**Your assignment**
Skip every picture, then write out exactly the lines of the listing below from the line that contains "Task: Go to the browser home page" through the final line.

**Stored data**
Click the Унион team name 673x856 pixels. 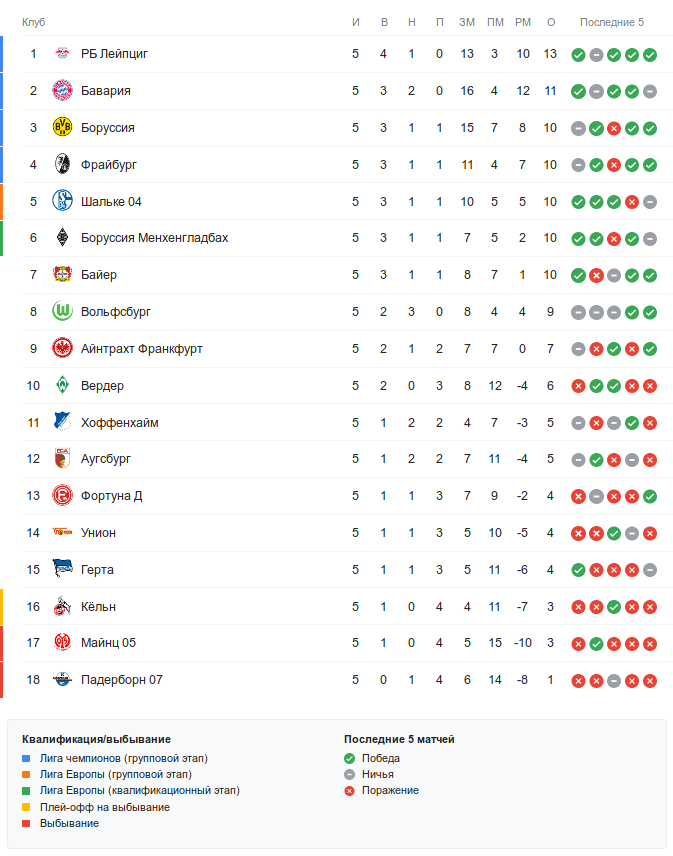pyautogui.click(x=98, y=533)
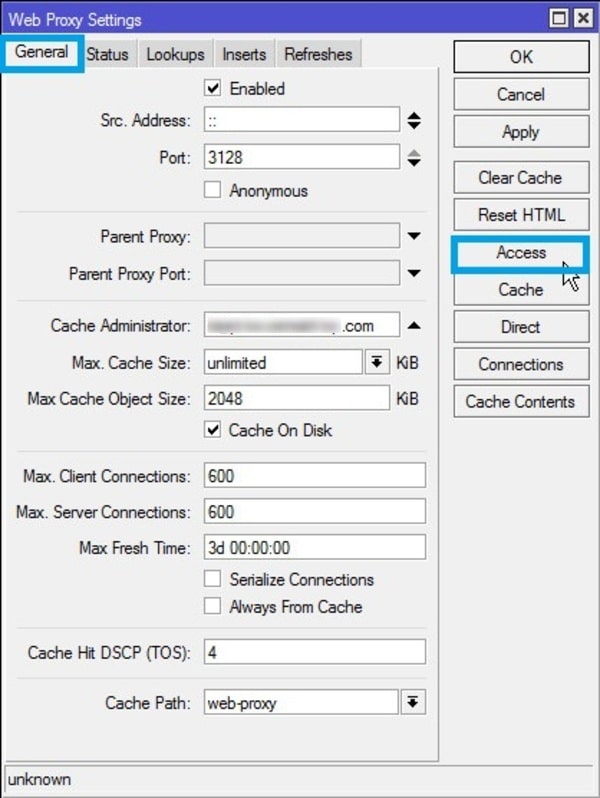Check Serialize Connections option
The height and width of the screenshot is (798, 600).
tap(212, 579)
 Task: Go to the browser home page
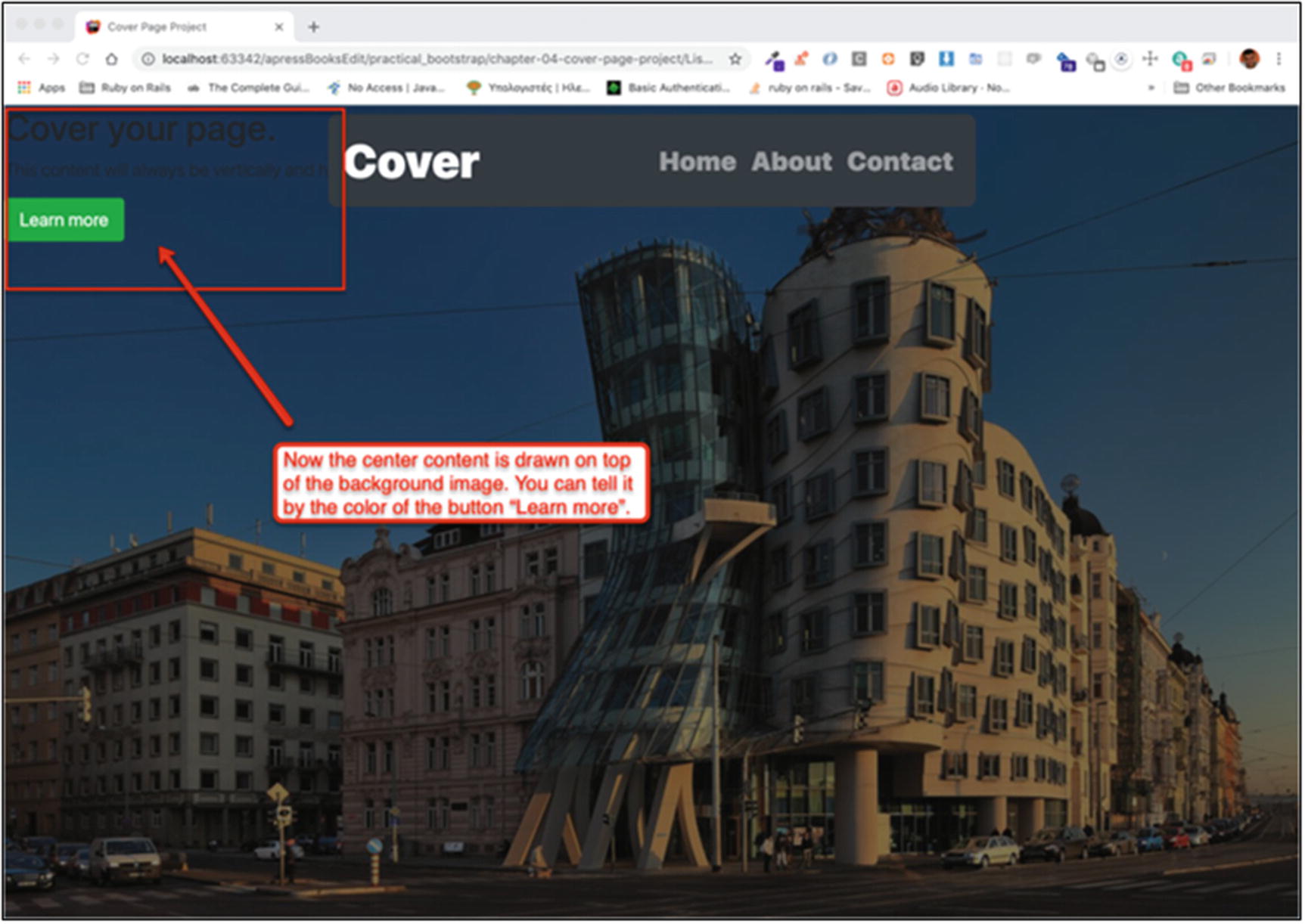[x=111, y=59]
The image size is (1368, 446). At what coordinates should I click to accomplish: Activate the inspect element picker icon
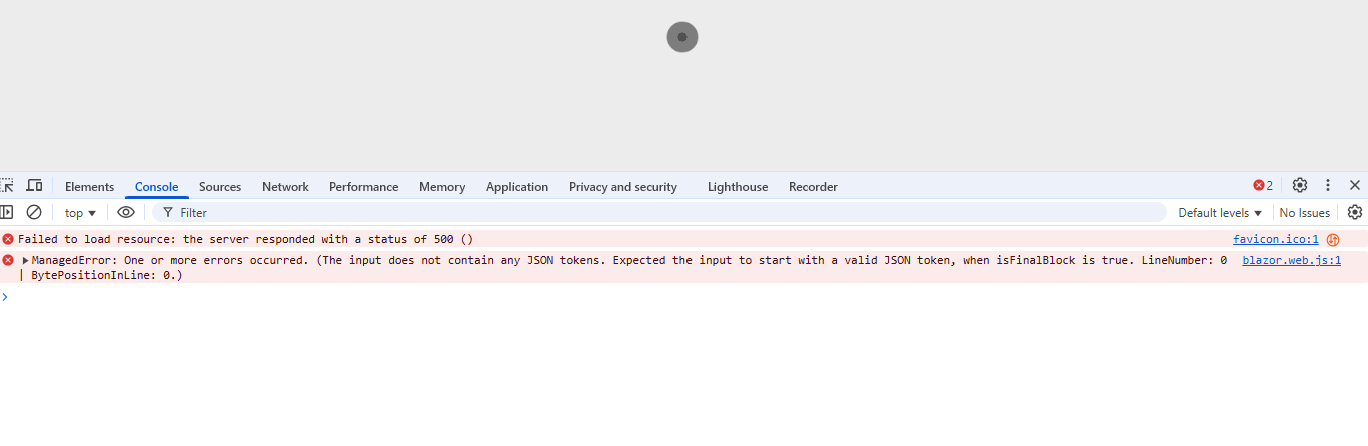coord(7,186)
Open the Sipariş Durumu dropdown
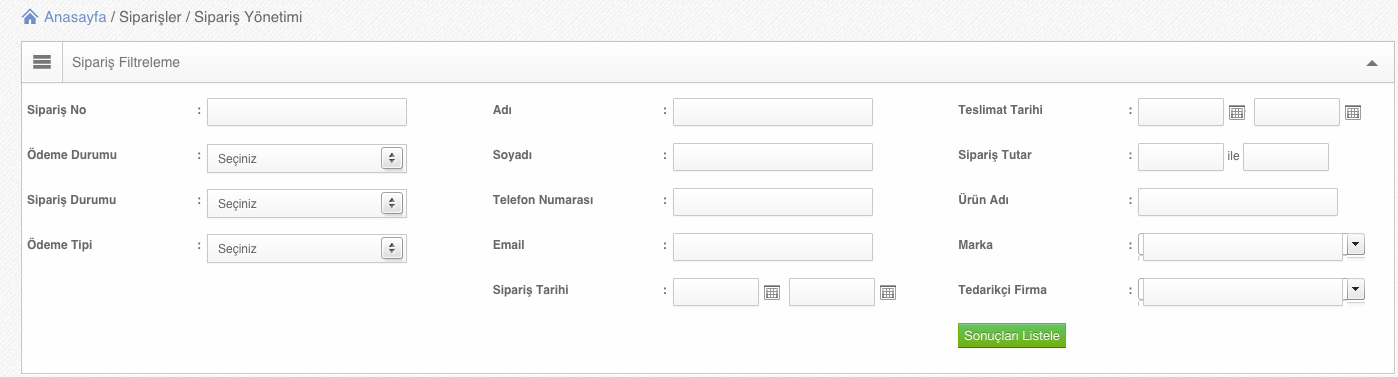1398x377 pixels. (x=307, y=203)
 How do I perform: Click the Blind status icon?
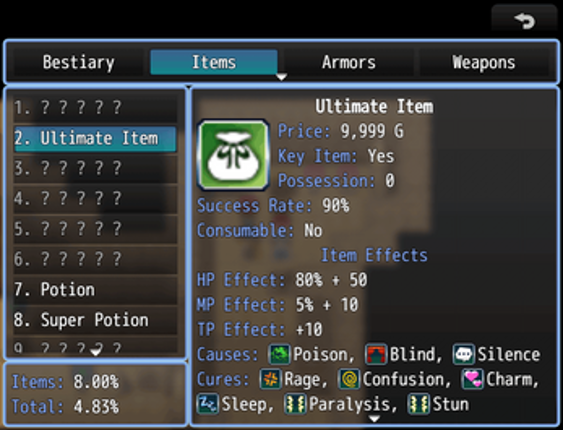click(x=376, y=354)
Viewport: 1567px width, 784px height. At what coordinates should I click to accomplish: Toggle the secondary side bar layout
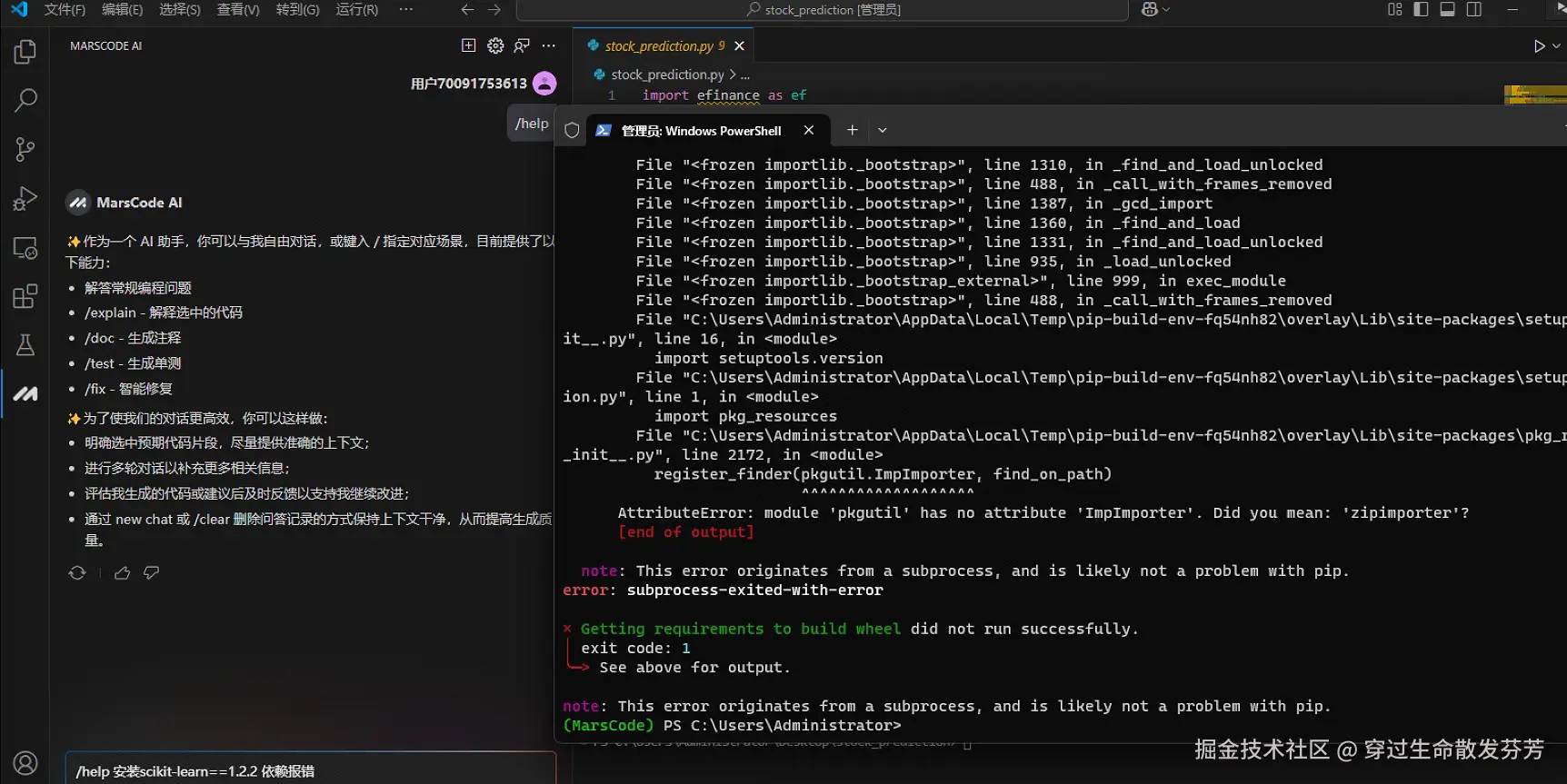(x=1473, y=10)
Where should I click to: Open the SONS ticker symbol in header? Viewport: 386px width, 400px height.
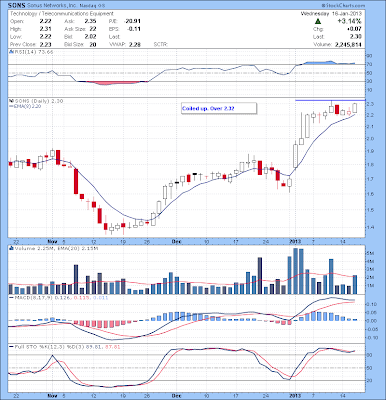pyautogui.click(x=15, y=6)
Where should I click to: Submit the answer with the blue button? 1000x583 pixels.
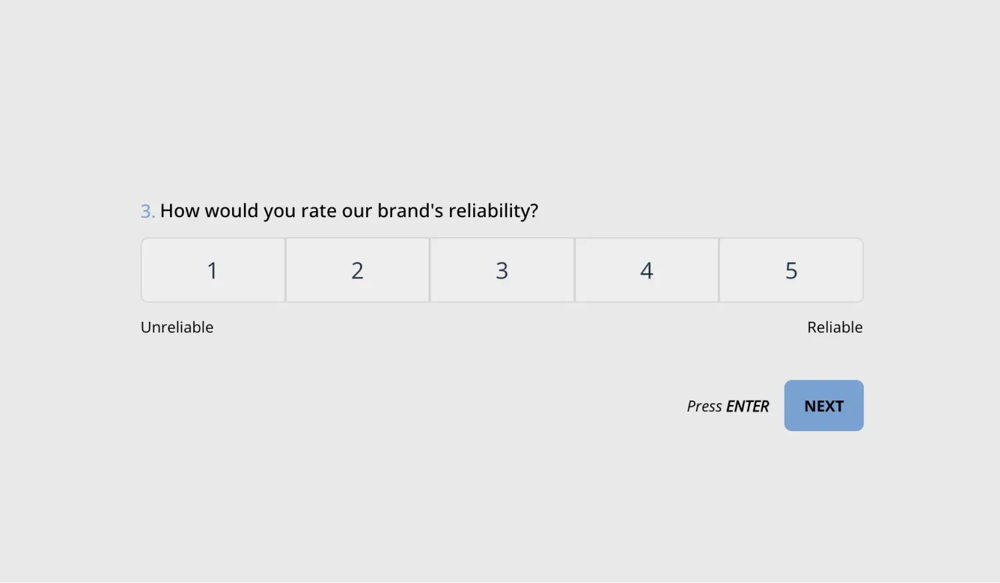[x=823, y=406]
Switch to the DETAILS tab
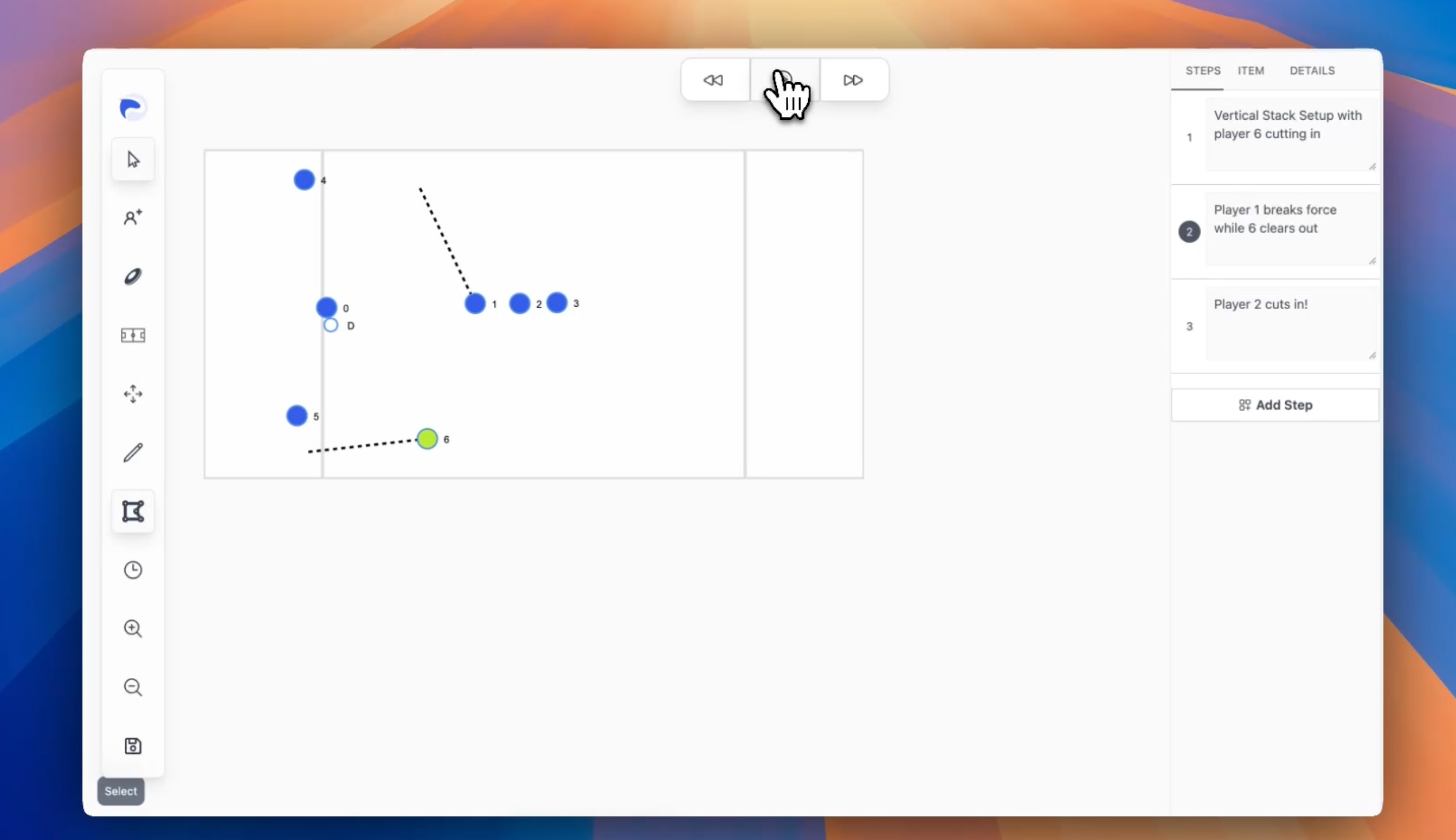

**Task answer**
 Task: Go to the browser home page
[x=111, y=59]
The image size is (1368, 446). At what coordinates should I click to accomplish: Activate the inspect element picker icon
coord(7,186)
Open the Sipariş Durumu dropdown
1398x377 pixels. (x=307, y=203)
 How do I perform: Click the Blind status icon?
click(x=376, y=354)
Viewport: 1567px width, 784px height. At what coordinates should I click to accomplish: Toggle the secondary side bar layout
(x=1473, y=10)
Where should I click to: Open the SONS ticker symbol in header? Viewport: 386px width, 400px height.
pyautogui.click(x=15, y=6)
Where should I click to: Submit the answer with the blue button? 1000x583 pixels.
[x=823, y=406]
Switch to the DETAILS tab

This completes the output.